● **Instrucción escrita 1**: Según el fragmento del documento, ¿qué sustantivo puso la diputada en género femenino de forma deliberada?
● **Instrucción escrita 2**: Extrae tal cual, de las entradas, las líneas que van desde la que contiene «This screenshot has height=512, width=979.» hasta la que contiene «Open the Actions», ambas incluidas.

● **Fragmento del documento**:
━━━━━━━━

De pronto asistimos a una explosión de cabreo. Un
cabreo unánime. Y observo que quienes más se cabrean son precisamente las
mujeres.
Una compañera de instituto, una locutora de radio, una amiga en
Facebook… Todas realmente enfadadas con la diputada que, deliberadamente, ha puesto
en género femenino un sustantivo que según la Real Academia es solo masculino, portavozas.
No deja de fascinarme la arbitrariedad (aparente)
de las reacciones humanas. Hemos asistido a frases machistas de juzgado de
guardia y flagrantes comportamientos machistas de alcaldes, parlamentarios y
hasta ministros, y nunca había detectado esta respuesta de indignación tan
unánime, proveniente además de la parte de la sociedad a la que está
defendiendo (una vez más lo digo: deliberadamente) la expresión.
Parece que la peor de las corrupciones posibles es la corrupción del lenguaje. Y eso que no nos afecta en los bolsillos. No he detectado tanto cabreo unánime ni tanta exhibición mediática por cualquiera de los tejemanejes del poder, como el rescate a la banca y la mentira de que no nos costaría dinero a los contribuyentes, o el cambio del artículo 135 de la Constitución para que cobren los bancos antes de que se cubran las necesidades de los ciudadanos. Y no hablemos ya de la Gürtel y el sinnúmero de casos que siguen su lento pero inexorable proceso judicial que imputa al PP como partido, sin que dimita nadie, y menos el que mandaba mientras estaban obrando en el despacho contiguo al suyo con dinero invisible para Hacienda mientras él cobraba en sobres invisibles para Hacienda.
Todo eso parece que suscita una indignación de perfil bajo. También queda por debajo del radar la indignación porque haya partidos que mantienen en el gobierno al más corrupto de los partidos de la historia europea. Y que lo hagan de forma incondicional. Incondicional porque no ha cumplido ninguna de las condiciones que según cacarearon a los cuatro vientos esos partidos le exigían a Rajoy a cambio de regalarle su apoyo. Eso sí, mientras lo mantienen en el poder, mientras suscriben la aplicación del artículo 155, que ya veremos si es constitucional, lo critican. Así ganan votos. Porque la masa no se indigna por eso. Se deja hipnotizar por las palabras y pierde de vista los hechos. Y, por supuesto, cuando hablo de partidos cómplices de la corrupción, no hablo solo de Ciutadans. Ahí está el que pasará a la historia (esperen dos o tres lustros y lo verán) como el hombre que pudo gobernar dos veces y no ha querido.

━━━━━━━━

● **Listado**:
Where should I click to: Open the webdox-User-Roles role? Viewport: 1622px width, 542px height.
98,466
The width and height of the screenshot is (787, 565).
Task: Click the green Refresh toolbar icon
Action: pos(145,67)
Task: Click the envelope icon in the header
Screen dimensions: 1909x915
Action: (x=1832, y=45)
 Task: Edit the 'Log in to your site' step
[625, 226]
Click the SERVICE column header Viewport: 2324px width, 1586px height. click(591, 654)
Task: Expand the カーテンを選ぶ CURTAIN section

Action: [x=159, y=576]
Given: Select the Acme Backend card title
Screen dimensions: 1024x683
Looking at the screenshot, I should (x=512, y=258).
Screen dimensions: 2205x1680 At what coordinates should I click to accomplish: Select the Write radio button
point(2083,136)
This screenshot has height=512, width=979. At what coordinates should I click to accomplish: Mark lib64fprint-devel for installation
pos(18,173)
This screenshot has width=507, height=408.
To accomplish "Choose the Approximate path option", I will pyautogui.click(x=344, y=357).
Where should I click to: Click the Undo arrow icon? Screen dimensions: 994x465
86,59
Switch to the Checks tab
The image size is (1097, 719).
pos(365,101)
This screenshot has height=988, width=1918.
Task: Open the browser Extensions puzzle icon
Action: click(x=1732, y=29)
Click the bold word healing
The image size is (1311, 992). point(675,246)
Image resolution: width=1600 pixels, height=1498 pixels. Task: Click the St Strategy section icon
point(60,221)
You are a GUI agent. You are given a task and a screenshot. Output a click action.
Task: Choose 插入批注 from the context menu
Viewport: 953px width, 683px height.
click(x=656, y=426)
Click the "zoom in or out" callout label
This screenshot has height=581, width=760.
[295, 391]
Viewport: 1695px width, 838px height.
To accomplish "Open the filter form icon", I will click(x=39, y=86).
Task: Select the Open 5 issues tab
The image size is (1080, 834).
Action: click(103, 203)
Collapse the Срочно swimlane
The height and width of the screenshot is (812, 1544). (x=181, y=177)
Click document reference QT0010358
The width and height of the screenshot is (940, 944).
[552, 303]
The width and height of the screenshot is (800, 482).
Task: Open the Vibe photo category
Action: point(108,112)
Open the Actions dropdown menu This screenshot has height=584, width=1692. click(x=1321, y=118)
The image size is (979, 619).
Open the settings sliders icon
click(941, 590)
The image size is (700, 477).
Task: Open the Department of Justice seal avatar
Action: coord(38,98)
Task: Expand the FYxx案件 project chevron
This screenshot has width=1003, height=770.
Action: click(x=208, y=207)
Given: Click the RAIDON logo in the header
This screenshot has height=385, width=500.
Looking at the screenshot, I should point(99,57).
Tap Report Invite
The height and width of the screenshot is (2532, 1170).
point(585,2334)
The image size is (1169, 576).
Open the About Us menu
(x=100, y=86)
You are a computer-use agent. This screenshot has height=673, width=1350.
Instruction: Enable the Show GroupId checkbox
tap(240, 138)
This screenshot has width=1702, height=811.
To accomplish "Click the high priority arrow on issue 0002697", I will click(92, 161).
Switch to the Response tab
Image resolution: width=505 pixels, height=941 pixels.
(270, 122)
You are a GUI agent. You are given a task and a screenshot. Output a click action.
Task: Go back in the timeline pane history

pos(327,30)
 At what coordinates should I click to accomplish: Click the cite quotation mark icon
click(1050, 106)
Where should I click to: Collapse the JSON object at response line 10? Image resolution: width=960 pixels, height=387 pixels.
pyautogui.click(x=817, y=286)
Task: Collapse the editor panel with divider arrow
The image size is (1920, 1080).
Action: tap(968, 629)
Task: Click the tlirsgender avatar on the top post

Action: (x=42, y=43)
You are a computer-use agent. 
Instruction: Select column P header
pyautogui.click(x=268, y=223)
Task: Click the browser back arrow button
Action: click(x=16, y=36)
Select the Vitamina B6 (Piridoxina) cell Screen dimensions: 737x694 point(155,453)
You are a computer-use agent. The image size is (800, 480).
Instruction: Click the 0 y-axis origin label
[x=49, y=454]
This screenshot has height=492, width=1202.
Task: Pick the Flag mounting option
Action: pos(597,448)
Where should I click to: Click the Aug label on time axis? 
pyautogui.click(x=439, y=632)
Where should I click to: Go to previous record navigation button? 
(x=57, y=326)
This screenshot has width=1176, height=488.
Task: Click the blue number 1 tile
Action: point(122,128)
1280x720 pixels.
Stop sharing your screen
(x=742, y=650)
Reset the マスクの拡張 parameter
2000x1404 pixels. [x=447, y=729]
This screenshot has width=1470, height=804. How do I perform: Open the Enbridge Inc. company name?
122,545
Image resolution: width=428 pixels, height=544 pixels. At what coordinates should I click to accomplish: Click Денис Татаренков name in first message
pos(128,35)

━━━━━━━━

● **Resultado 1**: Portavozas.

● **Resultado 2**:
This screenshot has height=512, width=979. At what coordinates should I click to accomplish: Mark lib64fprint-devel for installation
pos(18,173)
This screenshot has width=507, height=408.
To accomplish "Choose the Approximate path option", I will pyautogui.click(x=344, y=357).
Where should I click to: Click the Undo arrow icon? Screen dimensions: 994x465
86,59
Switch to the Checks tab
The image size is (1097, 719).
pos(365,101)
This screenshot has height=988, width=1918.
Task: Open the browser Extensions puzzle icon
Action: click(x=1732, y=29)
Click the bold word healing
The image size is (1311, 992). point(675,246)
Image resolution: width=1600 pixels, height=1498 pixels. Task: Click the St Strategy section icon
point(60,221)
You are a GUI agent. You are given a task and a screenshot. Output a click action.
Task: Choose 插入批注 from the context menu
Viewport: 953px width, 683px height.
click(x=656, y=426)
Click the "zoom in or out" callout label
This screenshot has height=581, width=760.
[295, 391]
Viewport: 1695px width, 838px height.
To accomplish "Open the filter form icon", I will click(x=39, y=86).
Task: Select the Open 5 issues tab
The image size is (1080, 834).
Action: click(103, 203)
Collapse the Срочно swimlane
The height and width of the screenshot is (812, 1544). (x=181, y=177)
Click document reference QT0010358
The width and height of the screenshot is (940, 944).
[552, 303]
The width and height of the screenshot is (800, 482).
Task: Open the Vibe photo category
Action: point(108,112)
Open the Actions dropdown menu This screenshot has height=584, width=1692. click(x=1321, y=118)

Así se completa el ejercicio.